Goals to Keep in Mind When Testing Code

A student recently asked me for some thoughts on how and where to write tests. In response, I tried to distill my answer down to the most basic principles of how I decide what to test, what not to test, and how to test, and it came down to two things. My goals in testing, fundamentally, are these:

  1. If I refactor my code and my tests pass, I want to feel pretty confident that everything still works. I want to be able to trust my tests when they tell me everything is working.

  2. When I decide to add functionality or change the behavior of my application, I want my tests to feel relatively easy to modify accordingly.

If I refactor some code and run all my tests, and they all pass, and I’m still afraid I might have broken ten different things, then something is wrong with how I’m testing. If this happens regularly, I’m going to start wondering why I’m testing at all. If my testing can’t make me feel confident in my code changes, what is it for?

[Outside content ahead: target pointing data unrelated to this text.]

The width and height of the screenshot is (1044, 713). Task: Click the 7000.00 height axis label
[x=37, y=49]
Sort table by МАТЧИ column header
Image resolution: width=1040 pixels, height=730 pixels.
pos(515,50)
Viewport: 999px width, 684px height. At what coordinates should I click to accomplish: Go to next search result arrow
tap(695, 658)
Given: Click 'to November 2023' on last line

If I decide to change how a piece of my app functions, stare at my code, and feel immediately exhausted contemplating how hard it will be to add to or modify the tests to reflect the new behavior, then something is wrong with how I’m testing. If this happens regularly, eventually I’m going to stop testing out of sheer frustrated exhaustion because I just want to get to writing the code, dammit!

My goal in deciding where and how to write tests is to hit a sweet spot that doesn’t hit either of the above issues. I try to write tests that make me feel confident and that aren’t exhausting to write. In some degree, these two principles feel oppositional. Writing fewer tests can be a good way to keep from feeling overwhelmed by test writing, but it’s also a good way to destroy your confidence in new code that passes your few tests. Writing more tests may make you more confident that you’re not breaking things, but it also means more work, and more likelihood test-writing will start to feel burdensome.

To some degree, they can be oppositional. But to some degree, also, the way you write your tests and the way you architect your app have a massive impact on how much you trust your tests and how hard they are to write. Getting this stuff right is just as much about how you test as how much you test.

I’m not writing this to tell you what to test and how. That is a hard problem that we all fail at all the time. I’m writing this because I think having guiding principles is important. Above all the technical speak about what to test and how, what we want out of tests is to be able to have confidence in our code without having to do so much work that it takes all the joy out of writing it.

Whether you’re new to programming, or have been doing it a long time, it’s worth keeping these first principles in mind. If you need to decide whether or not to write a particular test, or how to write it, ask yourself if that test will make you feel more confident in your application when it passes, and ask yourself if keeping it up-to-date is going to be so much work you’re not going to want to do it. If the answer to either of those questions isn’t the one you want, it’s worth doing some rethinking.